If nkoda suspends the Delivery/Integration Work, pursuant to clause 12.2, such suspension may be subject to any reasonable conditions, and/or other reasonable requirements, as nkoda sets out in its written notice to the Licensee.

12.3 Consequences of termination: if the System Licence Agreement is terminated by the Licensee in accordance with clause 12.1, or by nkoda in accordance with clause 12.2, then in each case:

12.3.1 subject to clause 12.3.2(b), the Licensee will, and will procure that each of the other Licensed Users will, on and from the termination date or, as applicable, from any such later date on which nkoda has complied with its obligation under clause 12.3.2(a), (a) stop accessing, operating or using the System for any of the Permitted Purposes (and any other purpose(s)) (b) uninstall the System from all relevant devices and computer systems owned, controlled or used by the Licensee and each of the other Licensed Users, and (c) promptly either return nkoda’s Confidential Information to nkoda, or destroy the same, in either case as directed in writing by nkoda;

12.3.2 nkoda will (a) at the cost of the Licensee, facilitate a smooth migration of the Licensee’s data to the Licensee, and all Affiliate data to the relevant Affiliate(s), within 90 days of the termination date and (b) promptly either return the Licensee’s Confidential Information to the Licensee, or destroy that Confidential Information, as directed in writing by the Licensee.

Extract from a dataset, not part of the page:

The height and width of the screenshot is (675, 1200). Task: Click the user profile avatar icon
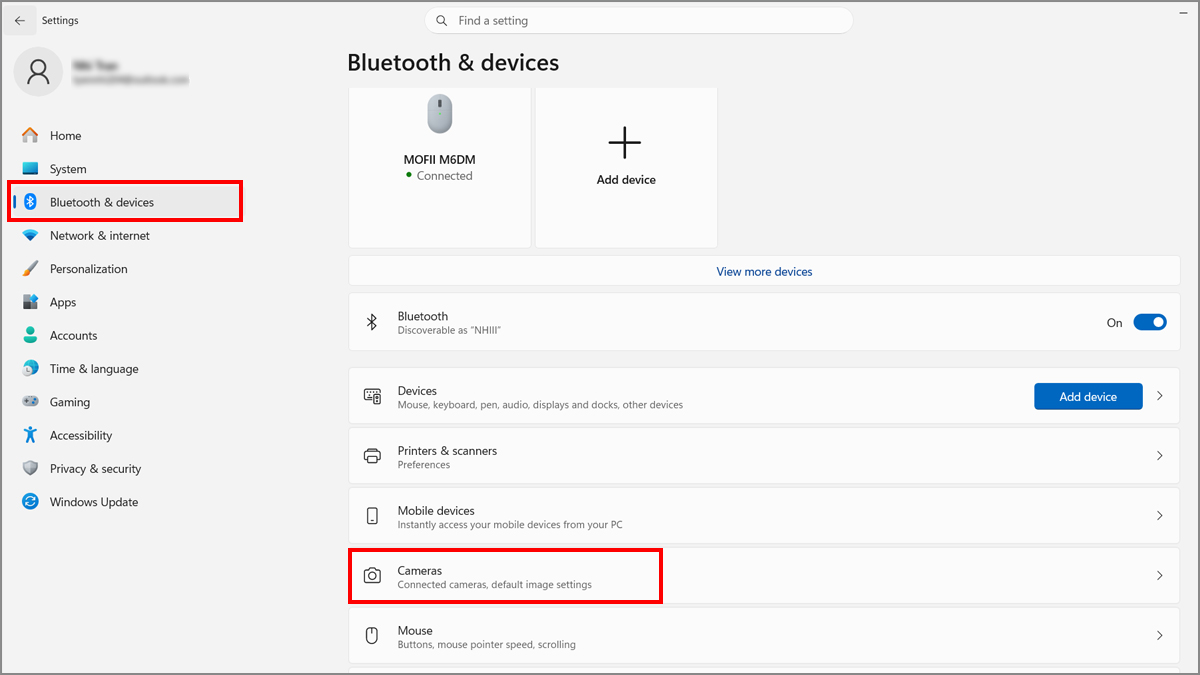click(39, 71)
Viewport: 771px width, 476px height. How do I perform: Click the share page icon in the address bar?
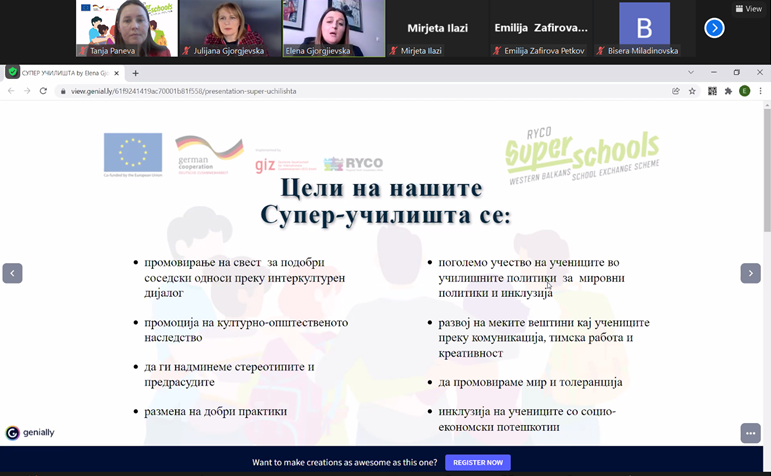[x=676, y=91]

12.4 If the System Licence Agreement is validly terminated by the Licensee, in accordance with clause 12.1.1, within 60 days of the date of such termination, nkoda will refund the Licence Fee for Licence Year 1 to the Licensee.

12.5 Any termination of the System Licence Agreement (or, as applicable, any suspension by nkoda of the Delivery/Integration Work), pursuant to this clause 12, will be without prejudice to any other rights or remedies that either Party may be entitled to, under the System Licence Agreement or in law, and will not affect (a) any accrued rights or liabilities of either Party as at the date of such termination (or suspension) or (b) the coming into, or continuance in, force of any provision of the System Licence Agreement which is, whether expressly or by implication, intended to come into, or to continue, in force on or at any time after such termination (or suspension).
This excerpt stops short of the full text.